The Centers for Medicare and Medicaid (CMS) issued proposed rules updating payment rates and policies for Skilled Nursing Facilities (SNF), Inpatient Psychiatric Facilities (IPF), and Hospices. CMS will accept comments on these rules until June 9, 2020. CMS issued these proposed rules in accordance with its legal obligation to update Medicare payment policies annually rather than as a response to the COVID-19 pandemic.
For all three provider types, CMS proposes to adopt Office of Management and Budget (OMB) revised geographic delineations for Metropolitan Statistical Areas, Micropolitan Statistical Areas, and Combined Statistical Areas. CMS has stated that these revised delineations are intended to more accurately reflect the contemporary urban and rural nature of areas across the United States and that the use of such delineations will allow for a more accurate determination of the wage index values, one of the factors that adjust a provider’s overall Medicare payment, to apply under each payment system. For FY 2021, CMS also proposes to apply a five percent floor on wage index decreases for SNF, IPF and hospice providers to mitigate any significant decreases in the wage index values for these providers.

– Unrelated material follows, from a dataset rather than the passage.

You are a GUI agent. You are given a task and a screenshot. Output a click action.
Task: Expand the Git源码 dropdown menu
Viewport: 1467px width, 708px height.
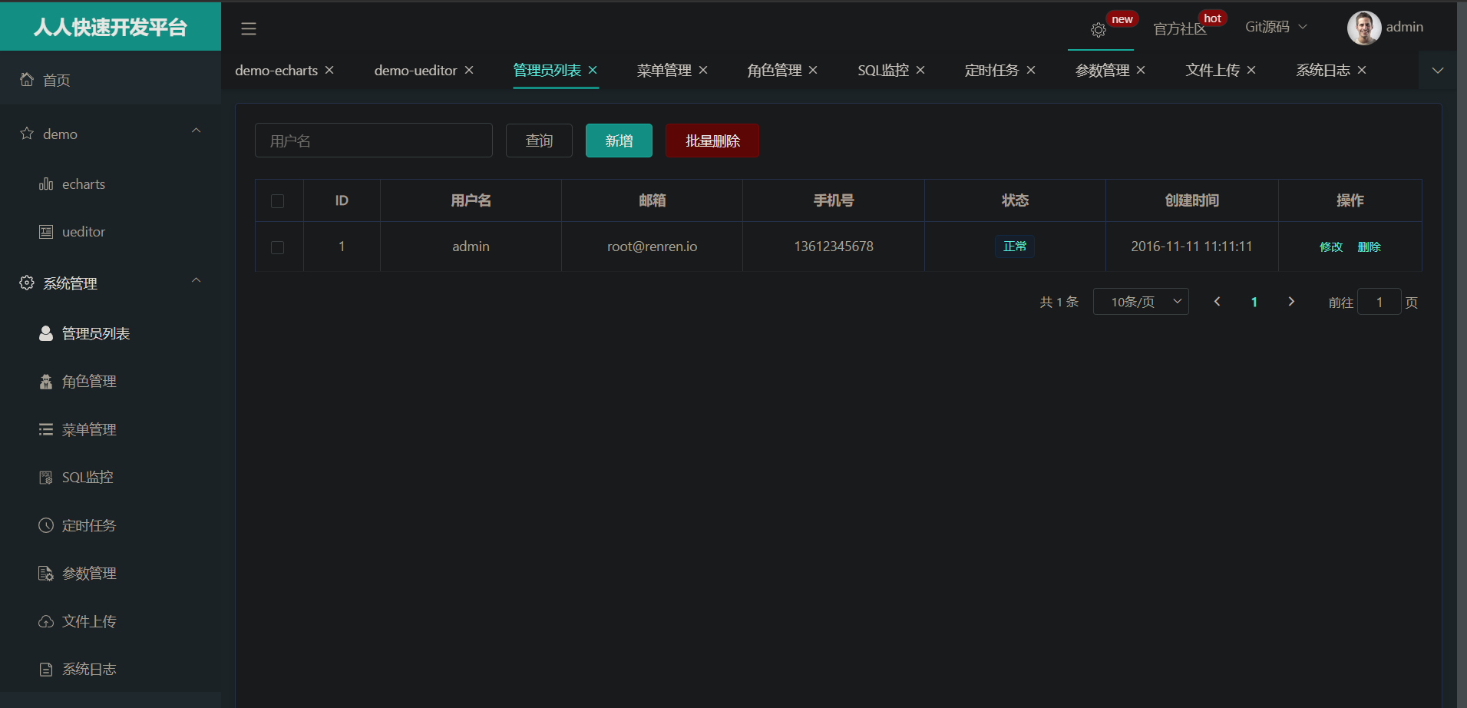[1275, 27]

Additional provisions of proposed rules for each provider type are further summarized below.
Skilled Nursing Facilities
- SNF Prospective Payment System. CMS proposes an overall 2.3% rate increase, representing approximately $784 million in increased payments to SNFs for FY 2021.
- Updates to Payment-Driven Patient Model (“PDPM”). PDPM, which was implemented on October 1, 2019, is focused on patient characteristics, rather than volume, under the SNF PPS and is used to classify patients during a covered Medicare Part A SNF stay into case-mix groups utilizing ICD-10 codes. CMS proposes changes to the ICD-10 code mappings that would be effective beginning in FY 2021, in response to stakeholder recommendations.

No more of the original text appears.